All models generate impressive SPLs for their size, thanks to neodymium magnets, ranging from 127dB in the X8 to 134dB in the X12 and 136dB in the X15 HiQ (when using the appropriate presets in the amplified controllers). As the level increases they maintain an impressively consistent sound well into almost uncomfortably loud levels and I felt no need to try to push them to their limit. It’s good to know you can get the levels you require without having to run them flat out; in my experience it’s always better to run any speaker system at about 80% of it’s capacity to ensure a consistent, distortion-free sound while also ensuring longevity of use.

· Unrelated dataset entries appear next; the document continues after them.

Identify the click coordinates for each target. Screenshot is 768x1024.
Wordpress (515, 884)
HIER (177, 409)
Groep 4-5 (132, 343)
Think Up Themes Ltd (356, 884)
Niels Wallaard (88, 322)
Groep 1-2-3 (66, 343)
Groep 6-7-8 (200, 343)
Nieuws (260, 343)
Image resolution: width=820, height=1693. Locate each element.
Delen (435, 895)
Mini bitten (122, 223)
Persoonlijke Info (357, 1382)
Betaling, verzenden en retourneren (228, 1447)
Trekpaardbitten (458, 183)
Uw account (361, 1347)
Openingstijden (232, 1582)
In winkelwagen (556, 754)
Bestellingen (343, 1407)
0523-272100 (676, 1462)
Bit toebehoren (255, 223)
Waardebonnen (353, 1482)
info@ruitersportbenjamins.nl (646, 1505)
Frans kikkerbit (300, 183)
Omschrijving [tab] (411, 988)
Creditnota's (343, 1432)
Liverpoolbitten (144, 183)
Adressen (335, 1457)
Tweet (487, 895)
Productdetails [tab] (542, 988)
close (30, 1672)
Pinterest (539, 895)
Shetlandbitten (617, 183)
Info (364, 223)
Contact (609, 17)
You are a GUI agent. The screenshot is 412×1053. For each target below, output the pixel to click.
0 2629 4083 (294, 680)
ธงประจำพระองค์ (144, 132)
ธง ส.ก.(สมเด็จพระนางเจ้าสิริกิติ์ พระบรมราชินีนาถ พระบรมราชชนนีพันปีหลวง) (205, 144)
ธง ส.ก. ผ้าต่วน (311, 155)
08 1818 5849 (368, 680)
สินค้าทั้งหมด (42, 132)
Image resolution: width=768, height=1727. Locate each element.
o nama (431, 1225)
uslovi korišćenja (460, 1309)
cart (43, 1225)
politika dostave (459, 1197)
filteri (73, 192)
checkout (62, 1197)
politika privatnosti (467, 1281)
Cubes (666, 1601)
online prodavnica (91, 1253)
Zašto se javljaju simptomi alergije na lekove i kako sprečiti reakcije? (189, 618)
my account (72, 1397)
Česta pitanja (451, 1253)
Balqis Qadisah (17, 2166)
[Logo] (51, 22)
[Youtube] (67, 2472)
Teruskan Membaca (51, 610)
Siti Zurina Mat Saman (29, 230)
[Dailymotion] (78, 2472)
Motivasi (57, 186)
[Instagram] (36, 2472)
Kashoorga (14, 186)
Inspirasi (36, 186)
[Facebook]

Typically, when dual-purpose (i.e. floor- and stand-mounted) speakers are used as floor wedges the proximity of the floor boundary causes reflections, which can enhance the bottom-end in an uneven and unpredictable way. Thankfully, in this instance, the monitor-specific presets in the LA4X and LA8 amplified controllers take care of this by applying an EQ curve, which subtly deals with this potential problem. The coaxial design also means that if you plan to pair them up you don’t have to worry about creating matched pairs with complementary tweeter orientations and the improvement in the off-axis frequency response should help reduce the risk of unpredictable bursts of feedback.

As a front-of-house engineer who occasionally dabbles in monitors I’m clearly more drawn to the larger X12 and X15 HiQ models as they are immediately more relevant to my daily life. However, the X8 is a really handy size for lip fills on wide stages or as subtle delays in odd-shaped or balconied venues and I can see them providing an above-average listening experience in bars and restaurants or any venue that requires good quality background music.

Anyone who has used any of the previous point source coaxial speakers from L-Acoustics will be familiar with the sound of these; they’re not groundbreakingly different – they don’t really need to be – but they do provide an evolutionary refinement based on newer technology and techniques.

The attention to detail in design and usage is impressively high – you can clearly tell that they’ve talked a lot to end users and worked really hard to include the range of features that people want but aren’t always given.

As such they proudly uphold the tradition established back in 1989 and prove to be fitting successors to an impressive lineage.

Key Features:

  • High-excursion neodymium drivers
  • Ellipsoid directivity
  • Laminar vented port
  • Low-latency monitor presets
  • Range of flexible rigging accessories

£1,265 (X8) – £2,615 (X15 HiQ)

Andy Coules is a sound engineer and audio educator who has toured the world with a diverse array of acts in a wide range of genres.